Scientific classification
- Kingdom: Plantae
- Clade: Tracheophytes
- Clade: Angiosperms
- Clade: Eudicots
- Clade: Rosids
- Order: Brassicales
- Family: Brassicaceae
- Genus: Thelypodiopsis
- Species: T. aurea
- Binomial name: Thelypodiopsis aurea (Eastw.) Rydb.
- Synonyms: Thelypodium aureum (Eastw.) Sisymbrium aureum (Eastw.) Payson

= Thelypodiopsis aurea =

- Genus: Thelypodiopsis
- Species: aurea
- Authority: (Eastw.) Rydb.
- Synonyms: Thelypodium aureum (Eastw.) Sisymbrium aureum (Eastw.) Payson

Species of mustard plant

Thelypodiopsis aurea, the Durango tumblemustard or Durango tumble-mustard, is a species of mustard native to Arizona, Colorado, New Mexico, and Utah. This species is restricted to the Four Corners area and is only present in Apache County in Arizona, Montezuma County in Colorado, Sandoval & San Juan Counties in New Mexico, and San Juan County in Utah.

== Description ==
A biennial or short-lived perennial from a taproot, glabrous or rarely sparsely pubescent with simple hairs at the stem base. Leaves are somewhat fleshy. Inflorescence an elongating fruit. Flower petals yellow, and fruit is a silique on stipes 2–8 mm long. Seeds are oblong. Flowering occurs from April to May. The plant can reach up to 3 ft. tall.
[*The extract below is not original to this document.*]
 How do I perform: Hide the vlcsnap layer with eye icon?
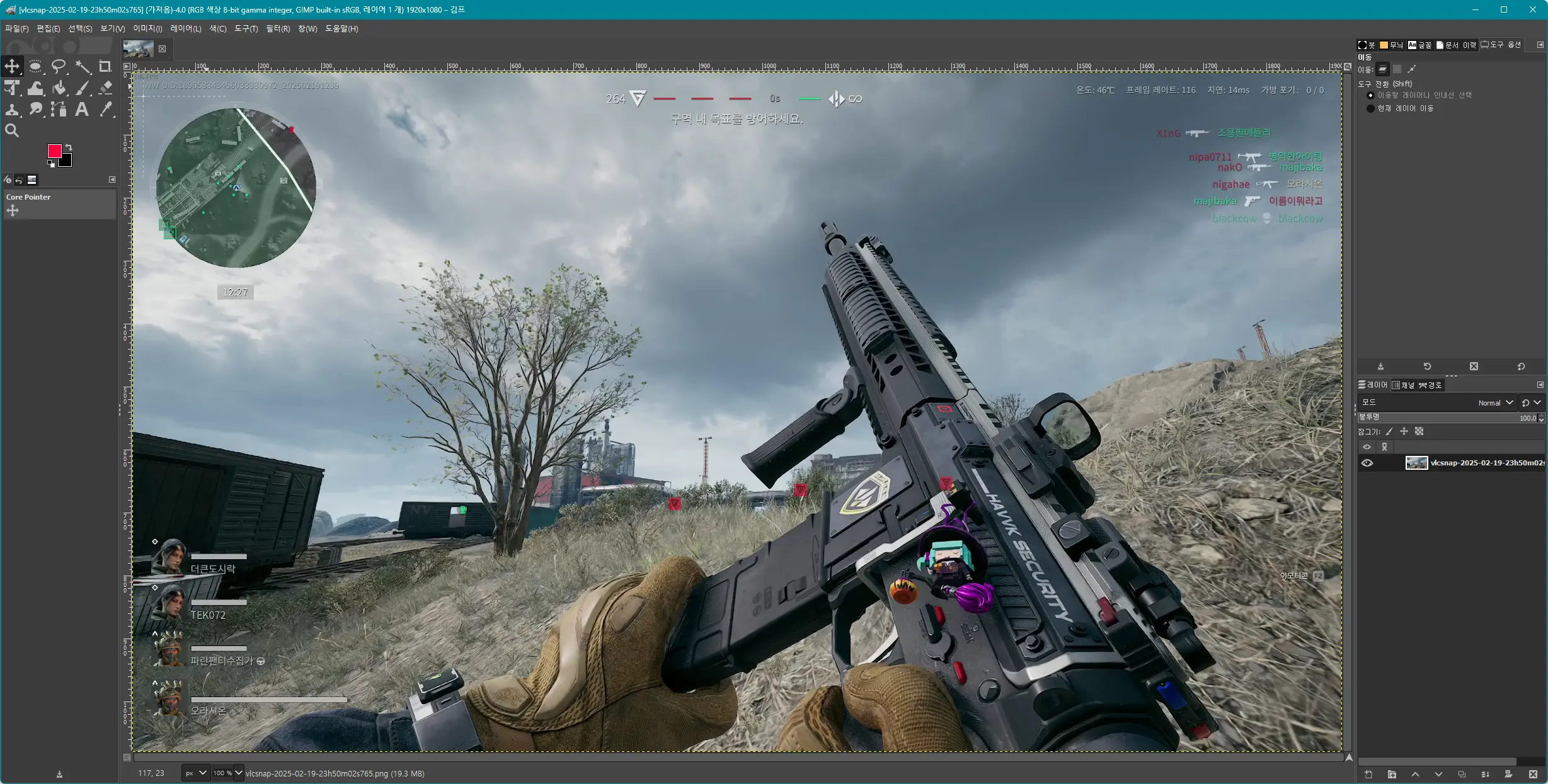coord(1367,463)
From a distance, this can be mistaken for Stanleya pinnata but up-close the two are distinct.

== Distribution ==
Thelypodiopsis aurea is endemic to the Four Corners Region. They can be found near ledges, alkalai flats, clay flats & hills, desert shrub, Pinon-Juniper, badlands, saltbush communities. It can be found at elevations of 1200 to 2200 meters.